■ **What the task asks**
Copy every line below where the string "agent" is found.

(Items from a dataset)
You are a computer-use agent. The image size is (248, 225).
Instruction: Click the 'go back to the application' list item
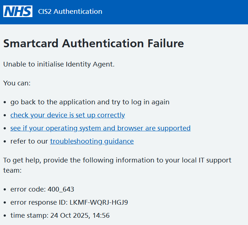pyautogui.click(x=90, y=102)
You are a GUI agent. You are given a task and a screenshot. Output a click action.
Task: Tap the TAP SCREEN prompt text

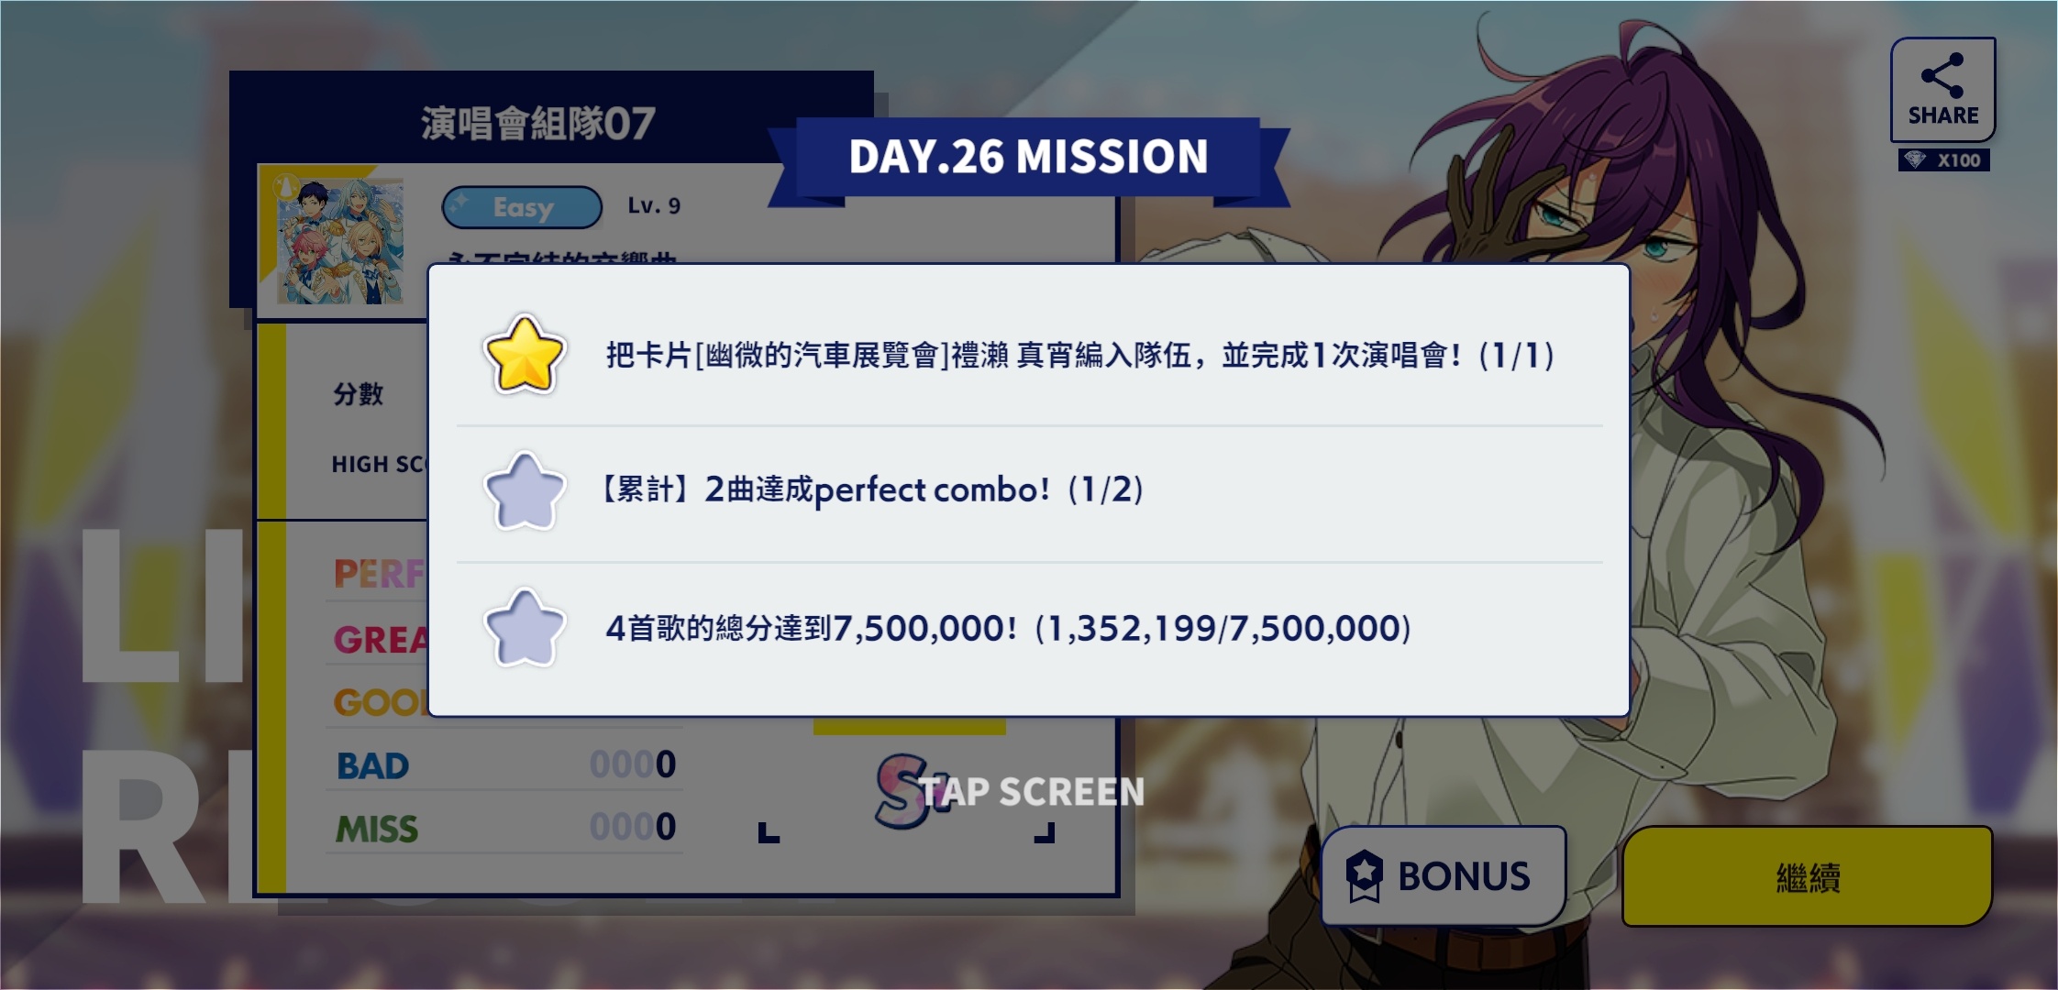(x=1032, y=791)
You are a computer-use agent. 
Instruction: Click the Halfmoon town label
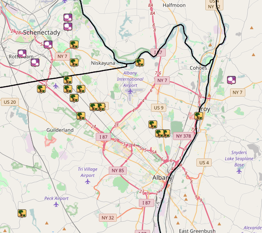tap(174, 5)
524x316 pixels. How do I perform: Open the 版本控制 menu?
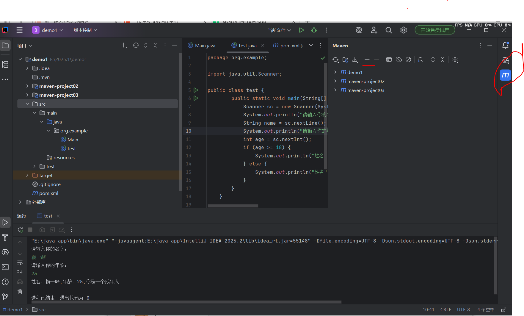coord(85,30)
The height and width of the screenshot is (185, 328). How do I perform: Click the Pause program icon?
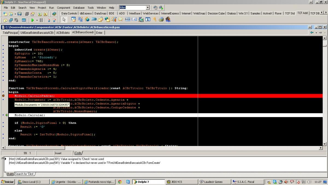tap(41, 20)
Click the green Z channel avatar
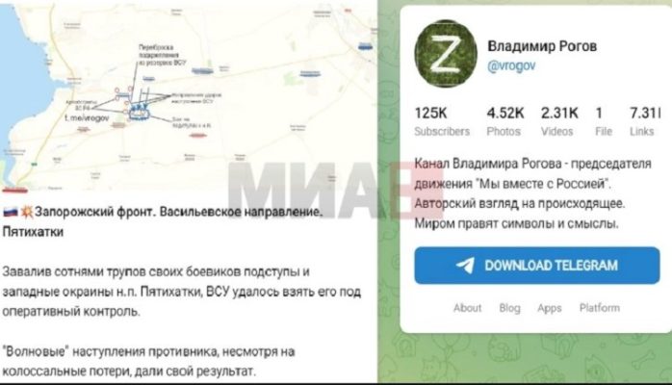Image resolution: width=672 pixels, height=385 pixels. tap(446, 54)
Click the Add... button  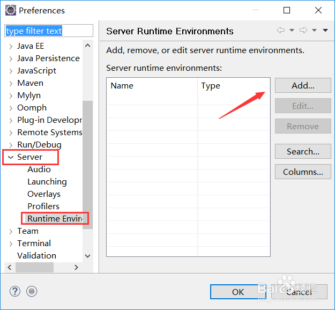click(x=303, y=85)
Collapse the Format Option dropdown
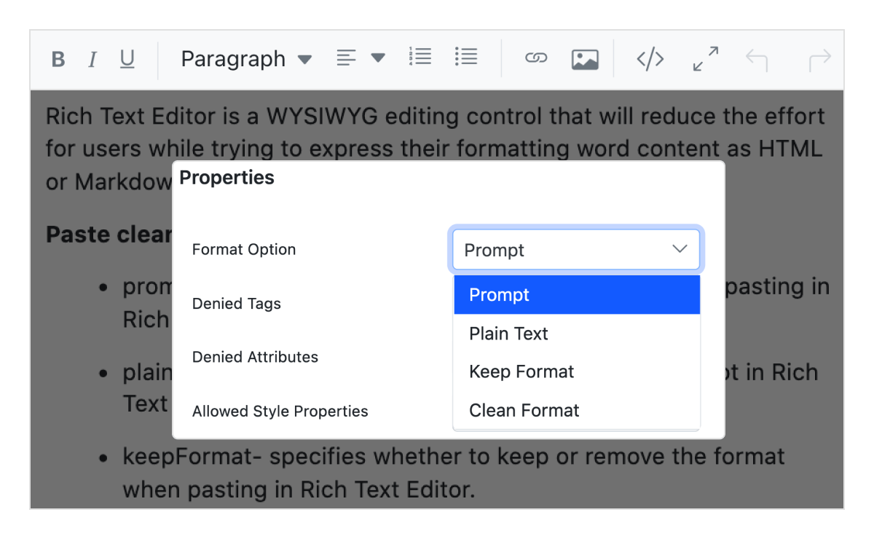The image size is (874, 539). pos(679,250)
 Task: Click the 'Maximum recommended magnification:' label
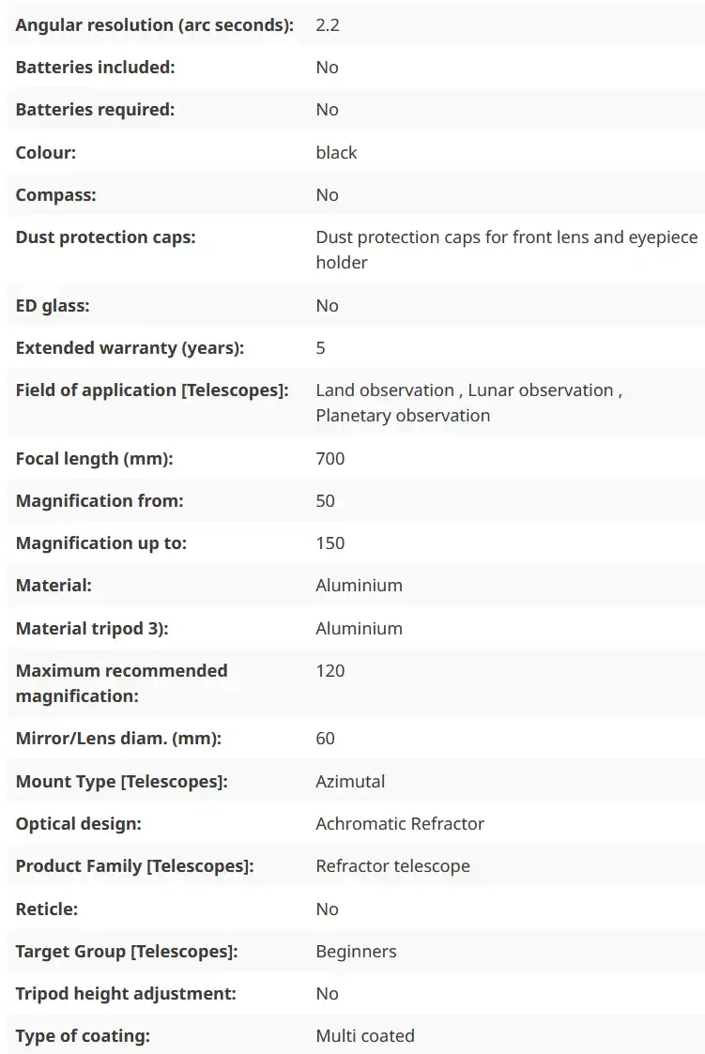[x=122, y=683]
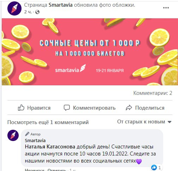Open the three-dots post options menu

(166, 8)
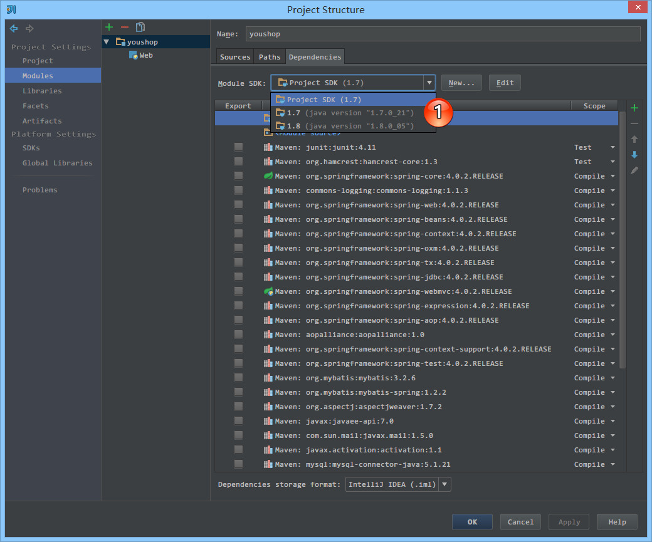
Task: Click the New... SDK button
Action: pyautogui.click(x=461, y=83)
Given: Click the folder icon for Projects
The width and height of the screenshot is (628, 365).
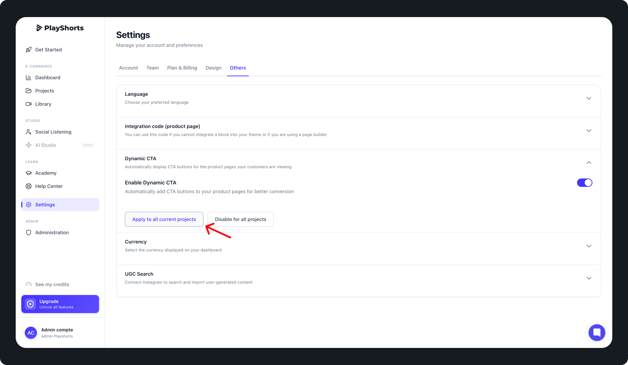Looking at the screenshot, I should click(x=29, y=91).
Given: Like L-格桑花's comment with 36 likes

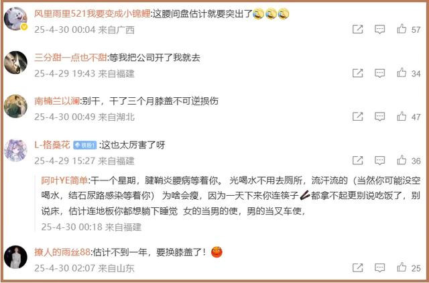Looking at the screenshot, I should pyautogui.click(x=402, y=160).
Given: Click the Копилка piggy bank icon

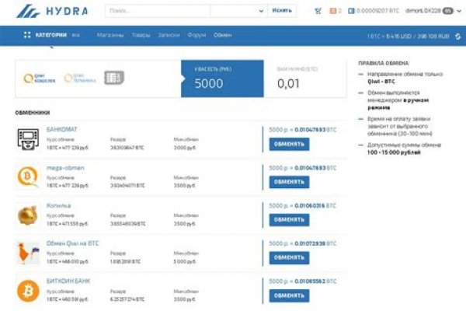Looking at the screenshot, I should 28,214.
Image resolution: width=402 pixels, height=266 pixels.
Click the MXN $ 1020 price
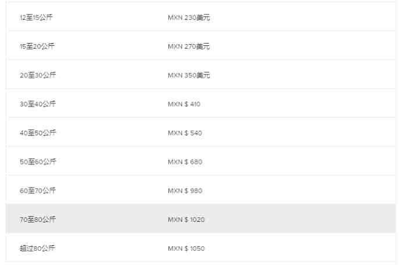pos(186,220)
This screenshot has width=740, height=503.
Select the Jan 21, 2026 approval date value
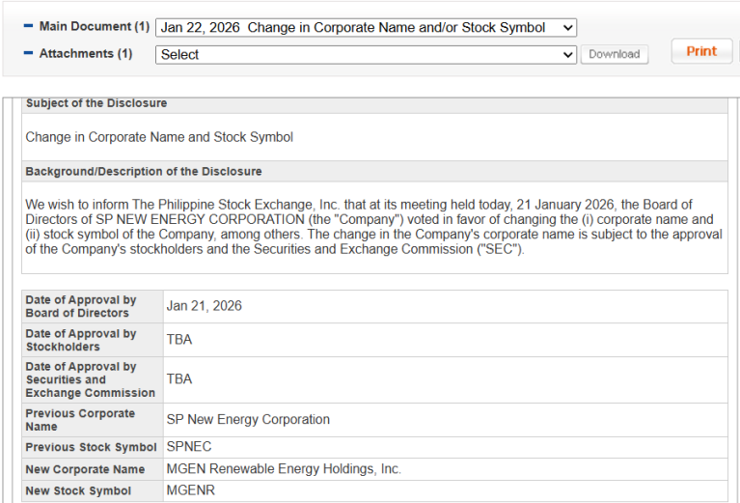coord(204,306)
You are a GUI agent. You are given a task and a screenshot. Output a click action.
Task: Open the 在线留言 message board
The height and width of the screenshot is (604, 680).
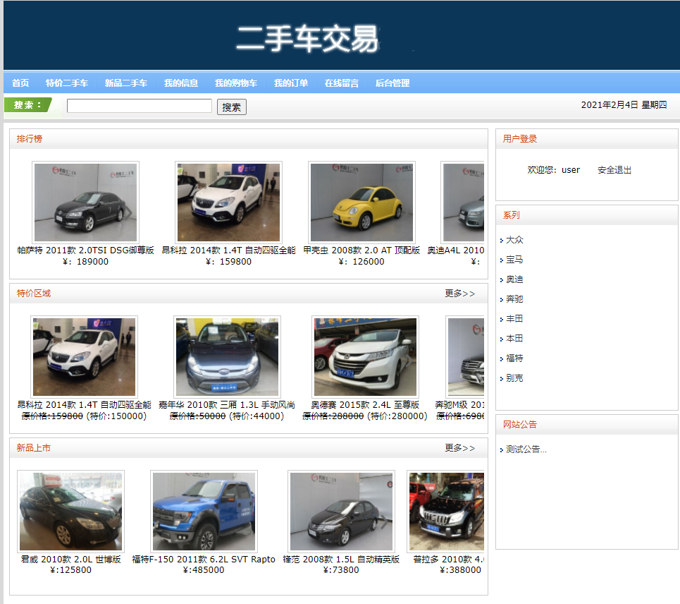point(342,83)
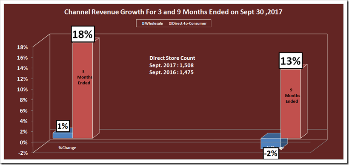Select the 13% data label
This screenshot has width=349, height=165.
click(x=291, y=61)
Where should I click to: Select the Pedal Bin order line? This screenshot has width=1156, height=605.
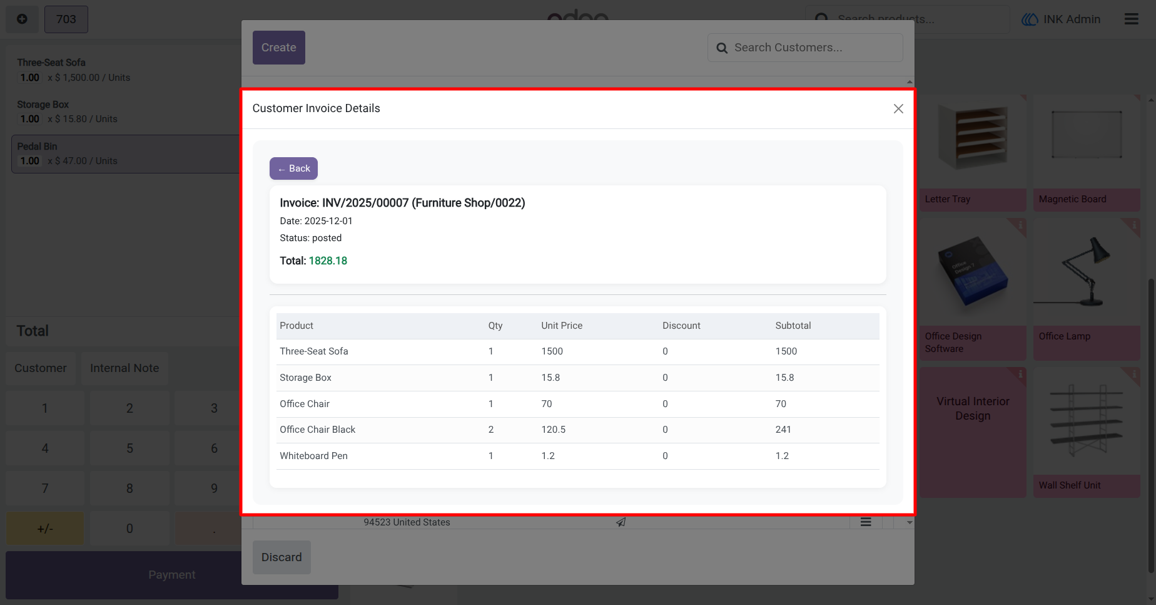tap(126, 154)
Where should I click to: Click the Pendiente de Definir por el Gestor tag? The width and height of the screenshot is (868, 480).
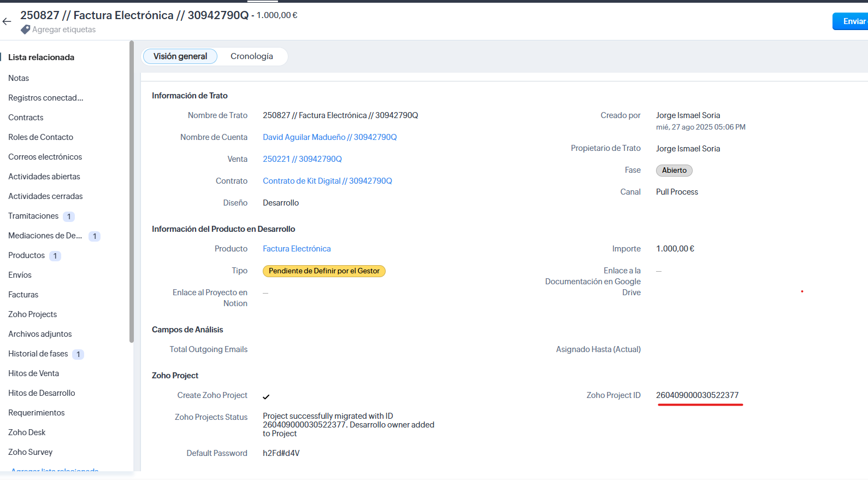pyautogui.click(x=324, y=271)
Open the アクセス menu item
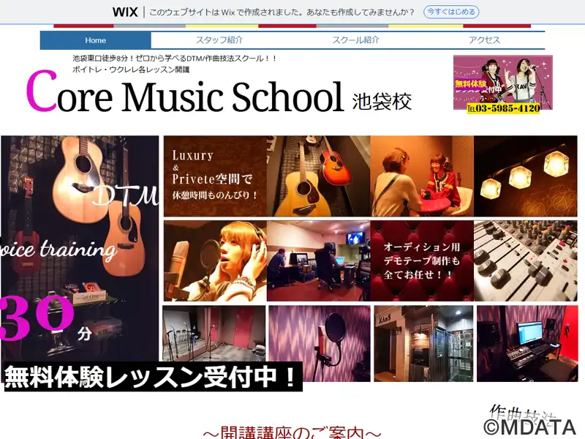This screenshot has height=439, width=585. [x=484, y=40]

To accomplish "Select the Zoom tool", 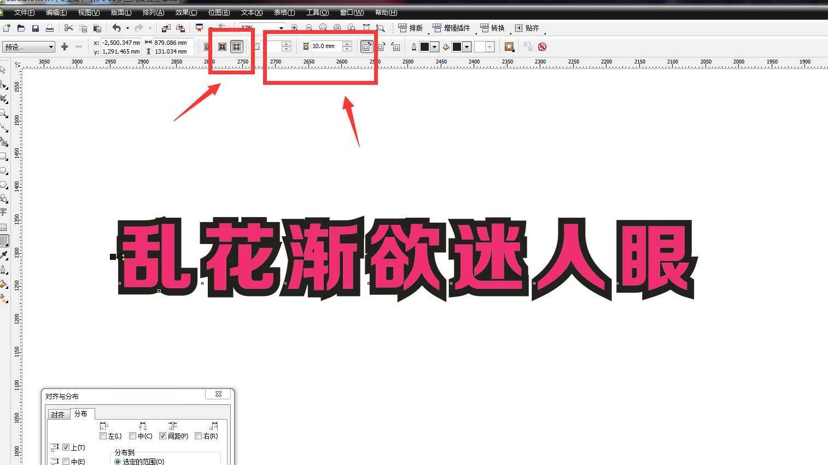I will coord(4,113).
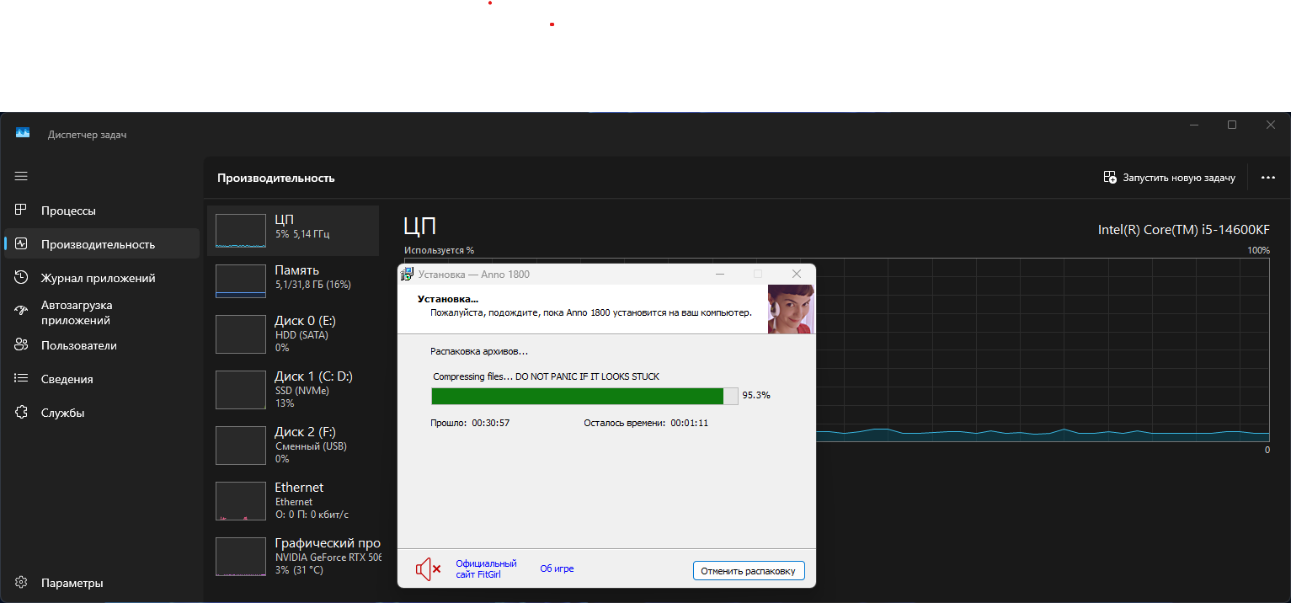Toggle the muted speaker icon in installer
Viewport: 1291px width, 603px height.
click(428, 569)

■ **Result of the task**
You are a computer-use agent. The image size is (248, 225).
You are a GUI agent. You are given a task and a screenshot. Output a click action.
You are a computer-use agent. 
You are a GUI agent. You are given a task and a screenshot. Output a click action.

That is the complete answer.